Give back all of the data exactly. Leave nothing out.
-=-=-
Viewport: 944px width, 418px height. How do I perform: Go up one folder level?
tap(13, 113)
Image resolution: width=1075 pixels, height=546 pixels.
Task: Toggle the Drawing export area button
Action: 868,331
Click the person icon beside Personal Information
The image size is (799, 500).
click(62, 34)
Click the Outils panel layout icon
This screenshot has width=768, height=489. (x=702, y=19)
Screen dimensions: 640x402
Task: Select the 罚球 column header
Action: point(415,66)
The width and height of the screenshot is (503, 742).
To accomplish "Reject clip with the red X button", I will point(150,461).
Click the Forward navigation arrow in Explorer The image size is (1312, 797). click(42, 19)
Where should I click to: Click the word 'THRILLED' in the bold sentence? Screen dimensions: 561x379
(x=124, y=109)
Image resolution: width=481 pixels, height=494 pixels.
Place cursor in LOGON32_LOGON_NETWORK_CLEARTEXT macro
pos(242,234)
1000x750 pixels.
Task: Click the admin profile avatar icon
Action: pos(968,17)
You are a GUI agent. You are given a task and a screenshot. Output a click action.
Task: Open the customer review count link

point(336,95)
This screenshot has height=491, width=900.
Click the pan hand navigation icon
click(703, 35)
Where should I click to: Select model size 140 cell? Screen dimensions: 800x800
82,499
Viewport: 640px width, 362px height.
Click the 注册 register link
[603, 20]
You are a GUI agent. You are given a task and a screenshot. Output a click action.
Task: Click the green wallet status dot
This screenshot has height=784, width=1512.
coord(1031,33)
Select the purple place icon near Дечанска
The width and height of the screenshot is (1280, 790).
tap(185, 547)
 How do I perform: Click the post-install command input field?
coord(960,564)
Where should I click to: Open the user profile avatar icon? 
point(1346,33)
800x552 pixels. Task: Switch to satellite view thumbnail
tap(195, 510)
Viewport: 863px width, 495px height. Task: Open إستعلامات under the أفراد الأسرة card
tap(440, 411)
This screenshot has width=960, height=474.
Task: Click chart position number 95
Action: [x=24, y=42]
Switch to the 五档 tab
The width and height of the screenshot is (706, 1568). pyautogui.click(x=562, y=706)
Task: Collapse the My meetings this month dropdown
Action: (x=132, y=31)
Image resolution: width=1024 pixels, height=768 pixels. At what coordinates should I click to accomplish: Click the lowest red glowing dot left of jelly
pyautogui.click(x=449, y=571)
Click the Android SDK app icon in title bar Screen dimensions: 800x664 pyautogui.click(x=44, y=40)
-=-=-
- **SOLUTION BELOW**:
Viewport: 944px width, 418px height. How do I perform: Go up one folder level?
tap(13, 113)
Image resolution: width=1075 pixels, height=546 pixels.
Task: Toggle the Drawing export area button
Action: 868,331
Click the person icon beside Personal Information
The image size is (799, 500).
click(62, 34)
Click the Outils panel layout icon
This screenshot has width=768, height=489. (x=702, y=19)
Screen dimensions: 640x402
Task: Select the 罚球 column header
Action: point(415,66)
The width and height of the screenshot is (503, 742).
To accomplish "Reject clip with the red X button", I will point(150,461).
Click the Forward navigation arrow in Explorer The image size is (1312, 797). click(42, 19)
Where should I click to: Click the word 'THRILLED' in the bold sentence? Screen dimensions: 561x379
(x=124, y=109)
Image resolution: width=481 pixels, height=494 pixels.
Place cursor in LOGON32_LOGON_NETWORK_CLEARTEXT macro
pos(242,234)
1000x750 pixels.
Task: Click the admin profile avatar icon
Action: pos(968,17)
You are a GUI agent. You are given a task and a screenshot. Output a click action.
Task: Open the customer review count link

point(336,95)
This screenshot has height=491, width=900.
Click the pan hand navigation icon
click(703, 35)
Where should I click to: Select model size 140 cell? Screen dimensions: 800x800
82,499
Viewport: 640px width, 362px height.
Click the 注册 register link
[603, 20]
You are a GUI agent. You are given a task and a screenshot. Output a click action.
Task: Click the green wallet status dot
This screenshot has height=784, width=1512.
coord(1031,33)
Select the purple place icon near Дечанска
The width and height of the screenshot is (1280, 790).
tap(185, 547)
 How do I perform: Click the post-install command input field?
coord(960,564)
Where should I click to: Open the user profile avatar icon? 
point(1346,33)
800x552 pixels. Task: Switch to satellite view thumbnail
tap(195, 510)
Viewport: 863px width, 495px height. Task: Open إستعلامات under the أفراد الأسرة card
tap(440, 411)
This screenshot has width=960, height=474.
Task: Click chart position number 95
Action: [x=24, y=42]
Switch to the 五档 tab
The width and height of the screenshot is (706, 1568). pyautogui.click(x=562, y=706)
Task: Collapse the My meetings this month dropdown
Action: (x=132, y=31)
Image resolution: width=1024 pixels, height=768 pixels. At what coordinates should I click to accomplish: Click the lowest red glowing dot left of jelly
pyautogui.click(x=449, y=571)
Click the Android SDK app icon in title bar Screen dimensions: 800x664 pyautogui.click(x=44, y=40)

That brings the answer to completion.